The Regulation includes similar rules across the full range of civil litigation: negligence (tort) related cases; insurance disputes; employment contracts; trust based disputes; and litigation relating to the salvage of cargo and/or freight. In limited exceptions, regardless of where the parties live, the Regulation stipulates where the case must be heard (defined in the Regulation as “exclusive jurisdiction”). These exceptions are as follows:
(1)cases involving rights to immovable property, or the tenancy of immovable property, must be heard in the jurisdiction where that property is situated (private tenancies of under six months may be heard in the EU country where both landlord and tenant live); .
(2)disputes over the validity of a company’s constitution, the nullity or the dissolution of companies or other legal persons or associations of natural or legal persons, or the validity of the decisions of their organs must be heard in the EU country in which the company “has its seat” according to private international law;
(3)proceedings dealing with the validity of entries in public registers must be heard in the courts of the Member State in which the register is kept;(4)proceedings concerning the registration or validity of patents, trademarks, designs, or other similar rights required to be deposited or registered, must be heard in the courts of the Member State in which the deposit or registration has been applied for or has taken place; and,
(5)proceedings concerning the enforcement of judgments must be heard by the courts of the Member State in which the judgment has been given or is to be enforced.
In order to avoid parallel legal proceedings (litigation in more than one Member State), courts not enjoying jurisdiction (as defined above) are required to stay proceedings and decline jurisdiction.
26.All our witnesses agreed that the BIR’s jurisdictional rules had established legal certainty and predictability. Sir Richard Aikens said the BIR maintained “a set of rules for deciding which courts in which country of the member states of the European Union will resolve civil and commercial disputes”. In his view, the Regulation “is very important [because] it is not just concerned with commercial cross-border disputes; it deals with all civil and commercial matters”.
27.Hugh Mercer QC said that the “uniformity and certainty given to general civil litigation” by the BIR was “very important”. He stated that the Regulation “gives certainty to consumers, to employees, and to victims of car accidents … if you are knocked down in the street in Nicosia, you can bring your claim against the Cypriot insurer in English courts”. He concluded that the Regulation provided “certainty for the little guy”.
28.Oliver Jones, of Brick Court Chambers, also emphasised the protection that the Regulation conferred on individuals: “One of the fundamental rationales of the current EU system is that it is there to protect people.” The BIR “protects them from parallel proceedings being launched against them in different member states [and] ensures that people who are sometimes in a vulnerable position … can be sued in the courts of their home member state”. The Regulation provided “a clear, codified set of rules that people can understand”. In his view, it had been “proven to work”.
29.Oliver Jones also noted that, while “we think very much of big corporates, large commercial claims”, the Regulation “applies equally to very small claims, individual claims and small company claims … which could be for a very small amount of money”. He warned that anything that reduced the uniformity introduced by the Regulation would “impact on those people the most”.
30.Professor Adrian Briggs QC (Hon), of Oxford University, emphasised the importance of the Regulation’s jurisdictional rules. The BIR “regulates jurisdiction far more often and far more significantly than it does enforcement of judgments”. In his view, the BIR’s importance lay in the protection it conferred on defendants in the other 27 EU Member States: it “protects them from the normal jurisdictional rule of the common law: that any person who is present within the territorial jurisdiction of the English court, or any company which carries on business at a place within the jurisdiction of the court, will be liable to be sued in England”.
────
◆ **TO DO**:
Answer these from the text on the Regulation's jurisdiction rules:
(a) In which Member State's courts must proceedings on the validity of entries in public registers be heard?
(b) What did Hugh Mercer QC say the Regulation provided "for the little guy"?
(c) Which university is Professor Adrian Briggs QC (Hon) from?

◆ **EXCERPTED DATA**:
────
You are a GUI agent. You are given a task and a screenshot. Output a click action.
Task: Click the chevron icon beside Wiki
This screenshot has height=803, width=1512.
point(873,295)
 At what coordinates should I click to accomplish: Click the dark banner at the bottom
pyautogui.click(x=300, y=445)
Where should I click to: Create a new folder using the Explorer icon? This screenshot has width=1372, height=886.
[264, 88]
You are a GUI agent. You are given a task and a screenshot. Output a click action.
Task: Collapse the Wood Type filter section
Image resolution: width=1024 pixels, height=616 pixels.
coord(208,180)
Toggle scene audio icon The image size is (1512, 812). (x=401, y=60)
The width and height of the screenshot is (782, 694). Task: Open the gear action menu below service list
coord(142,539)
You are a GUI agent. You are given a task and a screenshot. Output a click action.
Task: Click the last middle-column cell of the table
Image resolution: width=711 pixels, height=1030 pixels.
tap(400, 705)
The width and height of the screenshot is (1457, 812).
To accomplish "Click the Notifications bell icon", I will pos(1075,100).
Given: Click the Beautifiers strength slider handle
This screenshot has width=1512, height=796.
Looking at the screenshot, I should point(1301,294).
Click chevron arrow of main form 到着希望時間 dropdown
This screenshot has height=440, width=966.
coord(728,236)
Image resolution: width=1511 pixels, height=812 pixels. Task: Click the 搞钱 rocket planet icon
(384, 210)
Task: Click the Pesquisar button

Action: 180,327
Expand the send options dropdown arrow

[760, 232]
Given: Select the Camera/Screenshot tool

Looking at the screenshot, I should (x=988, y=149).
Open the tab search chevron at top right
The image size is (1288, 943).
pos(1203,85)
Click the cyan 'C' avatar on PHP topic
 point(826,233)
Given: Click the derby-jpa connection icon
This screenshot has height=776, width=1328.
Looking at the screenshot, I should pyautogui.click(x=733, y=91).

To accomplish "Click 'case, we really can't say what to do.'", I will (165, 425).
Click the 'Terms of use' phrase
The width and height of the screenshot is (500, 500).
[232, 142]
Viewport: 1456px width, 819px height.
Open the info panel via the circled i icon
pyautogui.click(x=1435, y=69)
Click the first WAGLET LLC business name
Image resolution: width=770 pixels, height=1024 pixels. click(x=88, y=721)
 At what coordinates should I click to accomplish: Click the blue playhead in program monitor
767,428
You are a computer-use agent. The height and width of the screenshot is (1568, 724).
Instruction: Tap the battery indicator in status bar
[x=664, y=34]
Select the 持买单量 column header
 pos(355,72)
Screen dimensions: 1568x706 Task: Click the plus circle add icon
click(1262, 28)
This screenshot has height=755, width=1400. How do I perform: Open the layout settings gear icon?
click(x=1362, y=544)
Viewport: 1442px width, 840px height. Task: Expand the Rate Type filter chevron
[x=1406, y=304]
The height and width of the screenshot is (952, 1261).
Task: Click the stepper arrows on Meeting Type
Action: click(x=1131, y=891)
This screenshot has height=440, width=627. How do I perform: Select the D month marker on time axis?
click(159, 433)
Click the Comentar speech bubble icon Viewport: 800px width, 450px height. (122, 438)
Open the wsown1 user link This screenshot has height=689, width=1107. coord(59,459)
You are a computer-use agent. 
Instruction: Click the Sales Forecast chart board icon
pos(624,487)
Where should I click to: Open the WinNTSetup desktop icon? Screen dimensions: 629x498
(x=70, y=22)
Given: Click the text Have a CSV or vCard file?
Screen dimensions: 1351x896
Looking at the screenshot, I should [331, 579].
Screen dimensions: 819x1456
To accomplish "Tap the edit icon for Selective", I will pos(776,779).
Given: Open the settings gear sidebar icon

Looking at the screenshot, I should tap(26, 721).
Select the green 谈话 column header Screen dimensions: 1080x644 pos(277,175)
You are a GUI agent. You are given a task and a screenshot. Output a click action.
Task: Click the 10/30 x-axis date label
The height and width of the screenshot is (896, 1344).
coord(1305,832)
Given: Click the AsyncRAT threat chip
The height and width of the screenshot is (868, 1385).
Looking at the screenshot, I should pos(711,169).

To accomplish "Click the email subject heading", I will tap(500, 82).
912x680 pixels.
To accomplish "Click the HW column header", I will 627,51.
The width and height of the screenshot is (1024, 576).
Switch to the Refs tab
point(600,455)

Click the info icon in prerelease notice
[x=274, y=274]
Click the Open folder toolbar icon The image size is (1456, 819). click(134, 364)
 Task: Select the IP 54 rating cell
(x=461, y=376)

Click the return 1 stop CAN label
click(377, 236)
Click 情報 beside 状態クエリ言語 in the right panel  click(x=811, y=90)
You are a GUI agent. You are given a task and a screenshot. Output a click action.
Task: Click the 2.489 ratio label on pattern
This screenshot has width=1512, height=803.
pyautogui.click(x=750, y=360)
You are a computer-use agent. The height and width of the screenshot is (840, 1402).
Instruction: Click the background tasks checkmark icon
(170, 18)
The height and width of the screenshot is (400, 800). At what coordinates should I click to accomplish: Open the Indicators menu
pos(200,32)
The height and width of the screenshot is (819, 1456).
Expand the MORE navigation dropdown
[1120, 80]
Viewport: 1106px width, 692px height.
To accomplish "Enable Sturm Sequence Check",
────
◆ **EXERCISE RESULT**:
(a) The courts of the Member State in which the register is kept.
(b) Certainty.
(c) Oxford University.